This piece was molded from actual soft drink cups and exhibited with a real cardboard fast food cup holder. The tops of the drinks, domes used to contain whipped cream, have been removed and replaced by sculpted human breasts. The piece is cast (in an edition of 4+1 artist proof) in clear plastic and the realistic color of the aureoles is the result of a chance process; an increased concentration of resin at the tip of the sculpture.
The first form of sustenance that most mammals consume is a mother’s milk. The ritual of feeding is also a bonding moment as the baby nuzzles against the soft tissue of the mother’s breast. Carbonated beverages produced by multinational companies could not be further in form and in function from this intimate act. So-called soft drinks are neither nutritious nor served through warm, personal contact with another person.
The juxtaposition of the two forms of drinking is both a surreal joke and a meditation on consumer culture. Softness, a quality associated with the tenderness, calm, and nourishment experienced by a well-fed baby, is embraced by multinational corporations to sell equally addictive nonalcoholic, sugar and aspartame-laced beverages to adults.
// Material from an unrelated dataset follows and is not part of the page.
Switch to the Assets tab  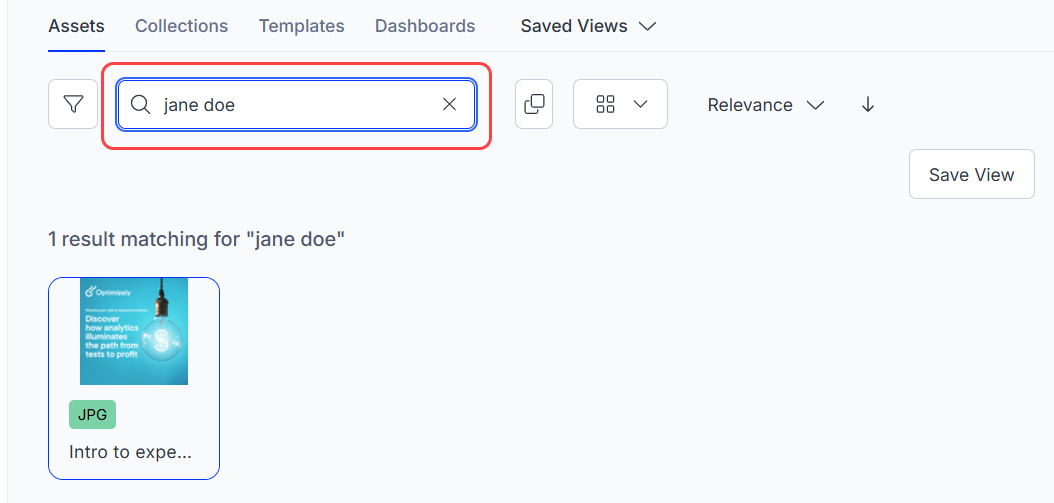[x=76, y=26]
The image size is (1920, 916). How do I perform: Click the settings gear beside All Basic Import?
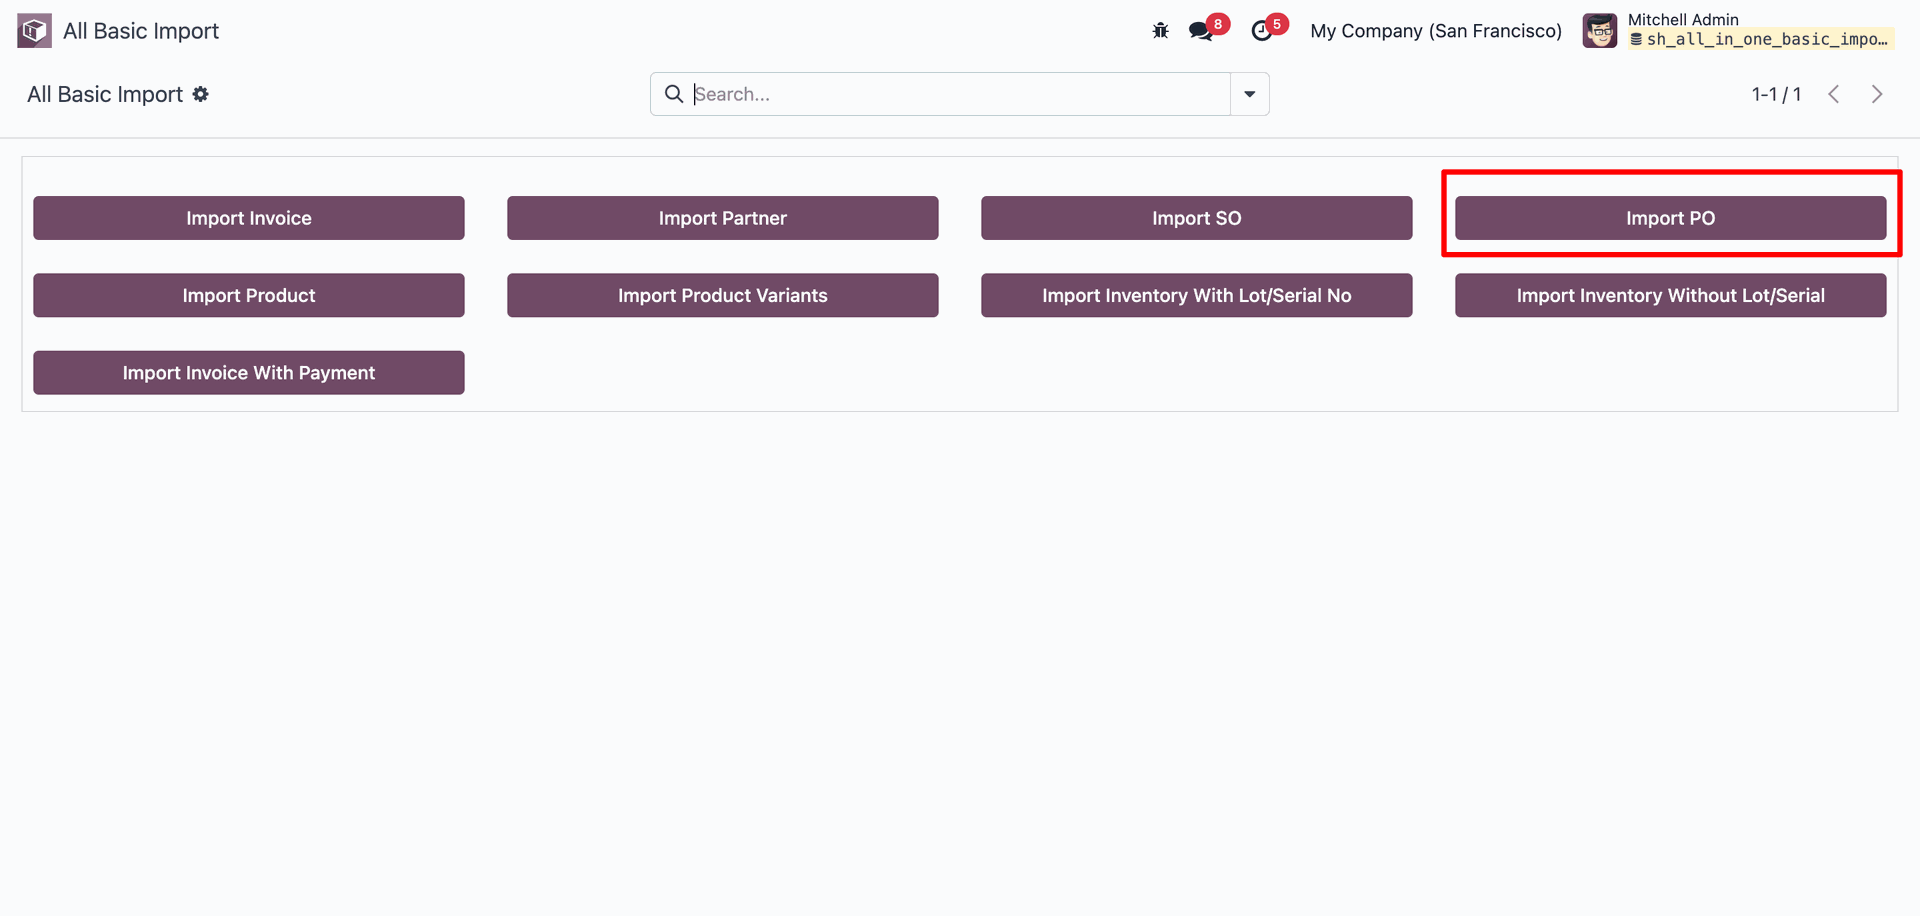point(201,94)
The work also comments on efforts to commodify the female body. By picking and choosing body parts at a plastic surgeon’s office as one picks and chooses clothing, often to emulate a celebrity icon, a patient ignores the needs and proclivities of her body as a whole. By aspiring to fit into a particular mold through invasive procedures, instead of celebrating a diversity of body shapes and sizes, women lose bodily autonomy and limit their sensory experiences to conform with commercial expectations of how they should look and how they should live.